November 13th, 2024

Enmax better under City management, CIC told


By Jensen, Randy on May 13, 2020.

The Enmax Centre operational review team told councillors at Monday's Community Issues Committee meeting that the arena is better off staying under existing City management and public ownership rather than being sold or privatized. Herald photo by Ian Martens @IMartensHerald

Tim Kalinowski

Lethbridge Herald

tkalinowski@lethbridgeherald.com

The Enmax Centre is better off staying under existing City management and public ownership, while pivoting toward a more for-profit business approach, rather than being sold or privatized.

This is what representatives of the current management unit of the Enmax Centre told city councillors at Monday’s Community Issues Committee meeting.

Referencing last fall’s KPMG operational review report on the Enmax Centre, which had recommended the City consider divesting the asset or turning it over to private management or an arms-length board, the Enmax operational review team, headed by general manager Kim Gallucci, Drew Ginther and Jennifer Norsworthy, told councillors there were profound flaws in KPMG’s methodology when coming to its conclusions about the viability of privatizing the Enmax Centre.

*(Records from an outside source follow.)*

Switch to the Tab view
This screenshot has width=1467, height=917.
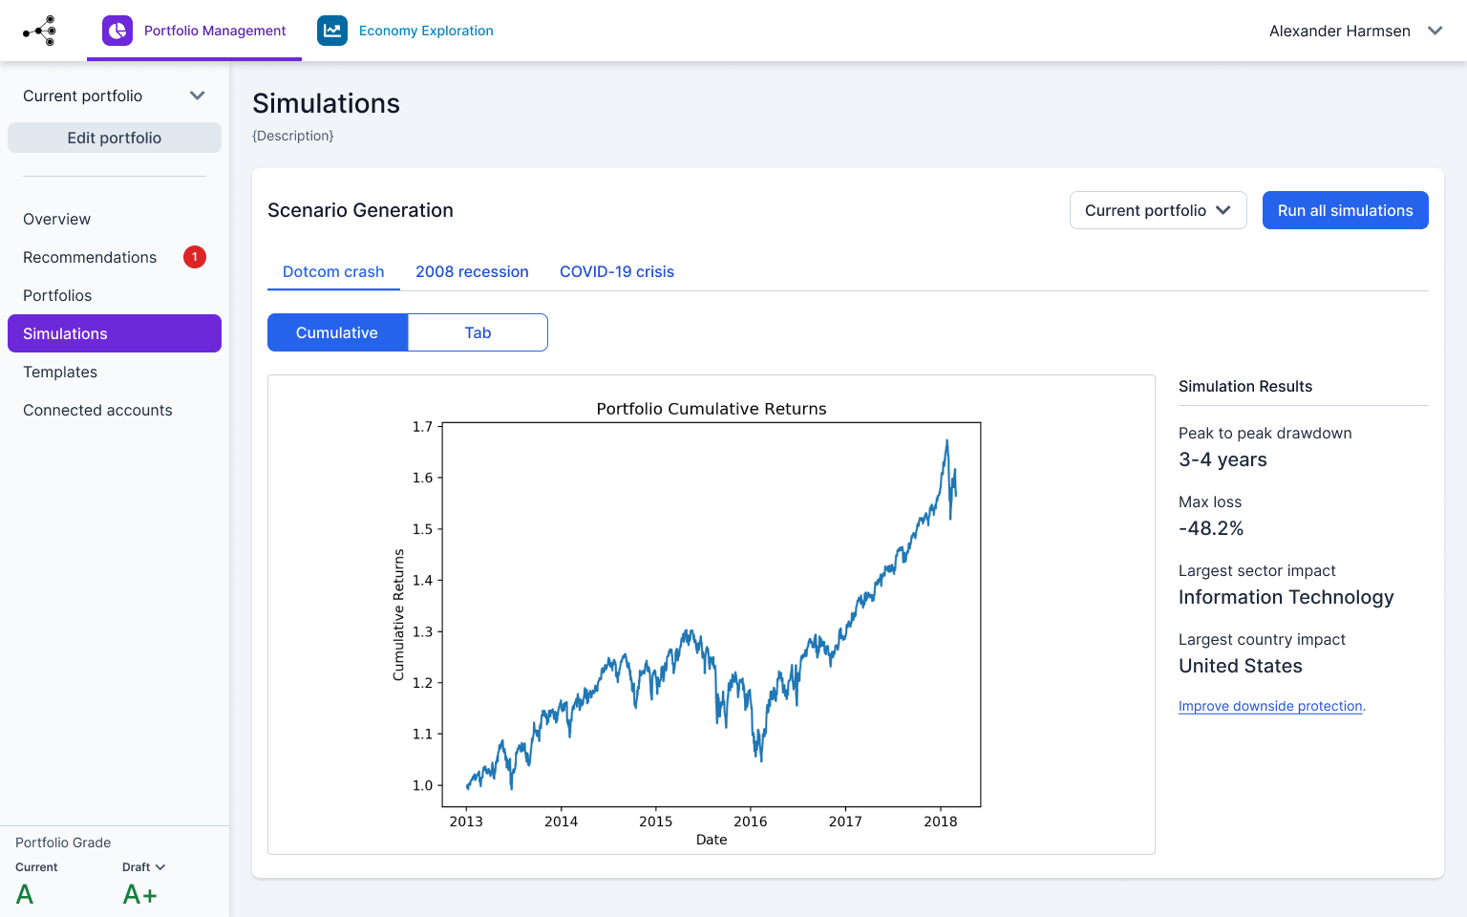coord(478,331)
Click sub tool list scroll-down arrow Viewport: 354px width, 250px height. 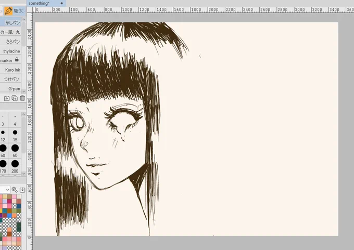click(x=24, y=91)
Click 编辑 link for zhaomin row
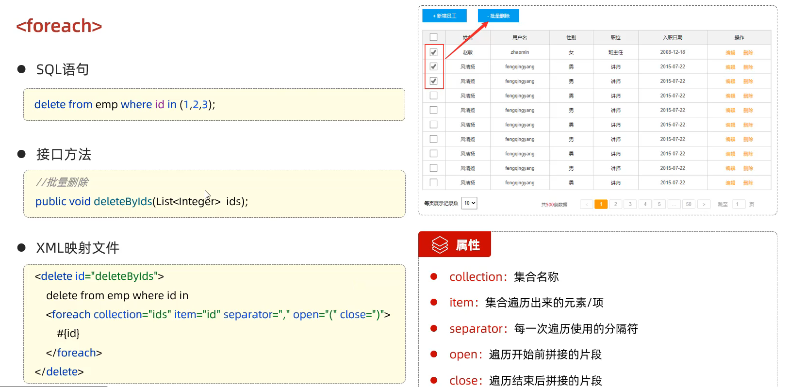 coord(730,52)
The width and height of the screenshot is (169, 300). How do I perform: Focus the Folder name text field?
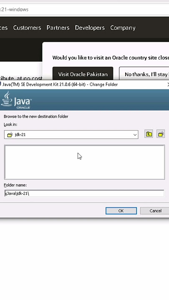(84, 193)
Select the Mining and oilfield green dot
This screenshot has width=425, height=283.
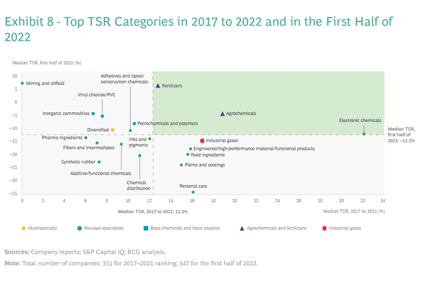click(x=22, y=83)
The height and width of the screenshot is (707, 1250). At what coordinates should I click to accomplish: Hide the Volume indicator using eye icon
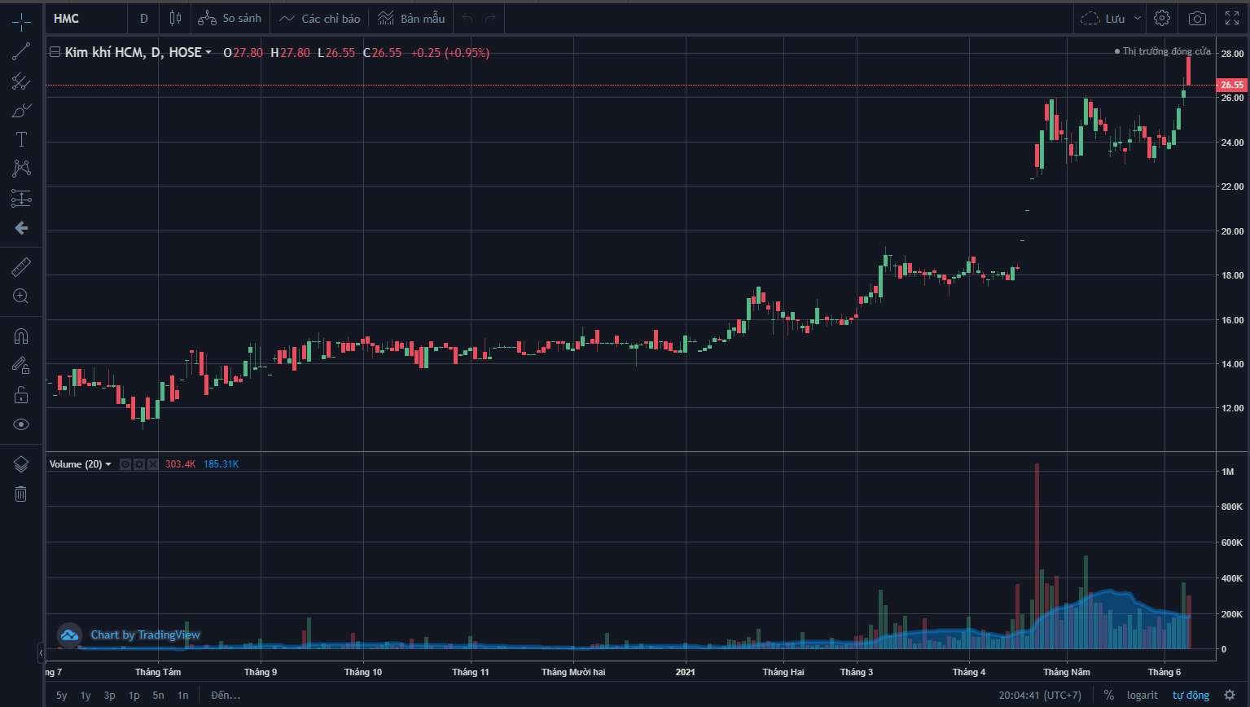(x=125, y=464)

Ginther noted when the review committee had tried to follow up with KPMG’s examples from other cities either those city management teams were non-responsive or were not directly comparable to the Enmax’s operating model. And those that were, like Medicine Hat’s Canalta Centre, which had pursued privatization had, in the past few years, reverted those facilities back under city control.

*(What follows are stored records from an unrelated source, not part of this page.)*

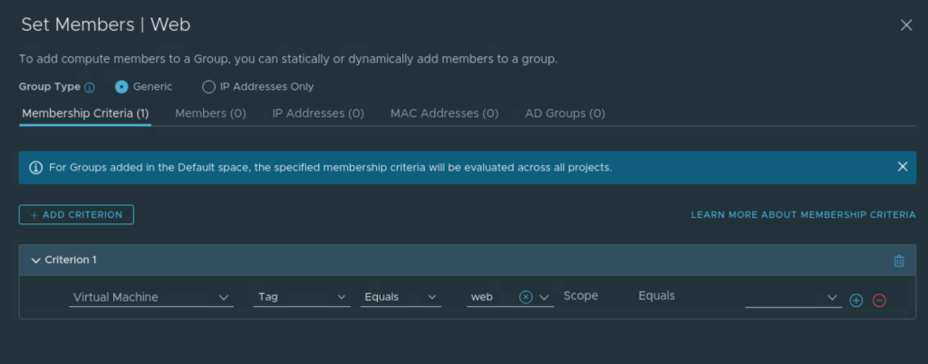Click the Add Criterion button
Image resolution: width=928 pixels, height=364 pixels.
click(x=76, y=214)
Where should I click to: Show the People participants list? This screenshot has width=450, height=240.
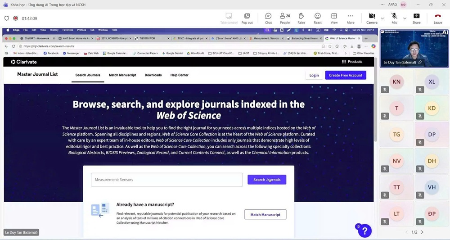coord(285,18)
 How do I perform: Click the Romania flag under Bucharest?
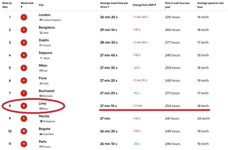tap(40, 96)
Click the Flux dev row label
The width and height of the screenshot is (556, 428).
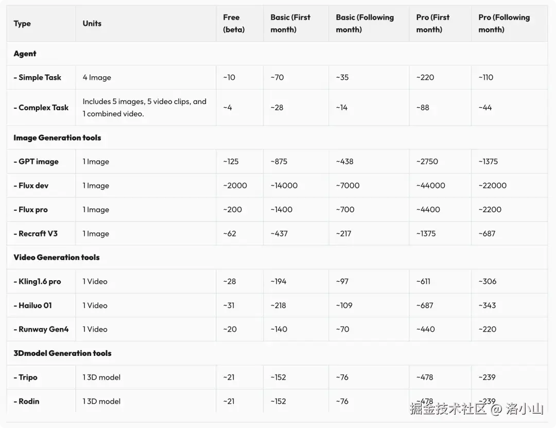pos(31,186)
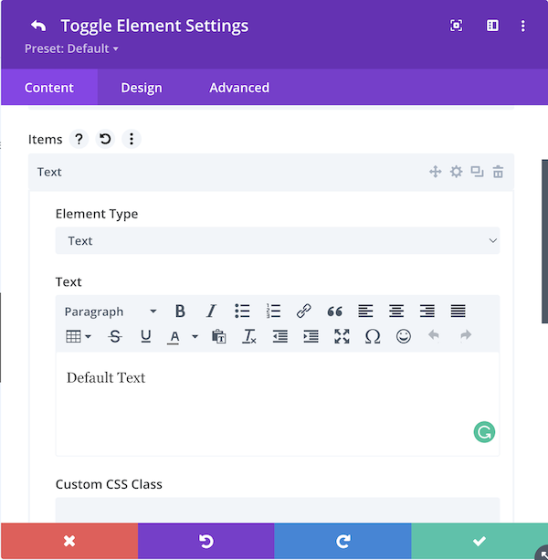Toggle strikethrough formatting
The height and width of the screenshot is (560, 548).
click(x=115, y=336)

“Our conclusion is the way it is running today would probably be ideal,” said Gallucci. “Most communities base it on what their needs are; so some do private management because they can’t attract the right people to operate. Some do it because it is easier for them; they want it arms-length away. Here, we’re looking at it as we are part of the community and we are a community builder. We look at it as something we do to help draw in talent and attract high-calibre shows. We’re more community-minded that way; so that’s why we call it a Lethbridge-made solution. It’s to try to meet the demands of a for-profit model, but still be that community builder.”

The Enmax operational review team went to their bench and brought out the big guns on Monday to convince council the City should retain direct control: prominent local concert and events promoter Ron Sakamoto and Lethbridge Hurricanes general manager and WHL executive of the year Peter Anholt.

Both Sakamoto and Anholt endorsed the Enmax Centre’s current management team, and championed the position the Enmax should remain under direct City control and pivot toward a more for-profit model. Both endorsed the idea of paid parking at the Enmax Centre, pegged at about $5 per vehicle, as a way of generating income. Sakamoto said people may “whine about it” but it was standard at almost every other event centre where he hosts concerts.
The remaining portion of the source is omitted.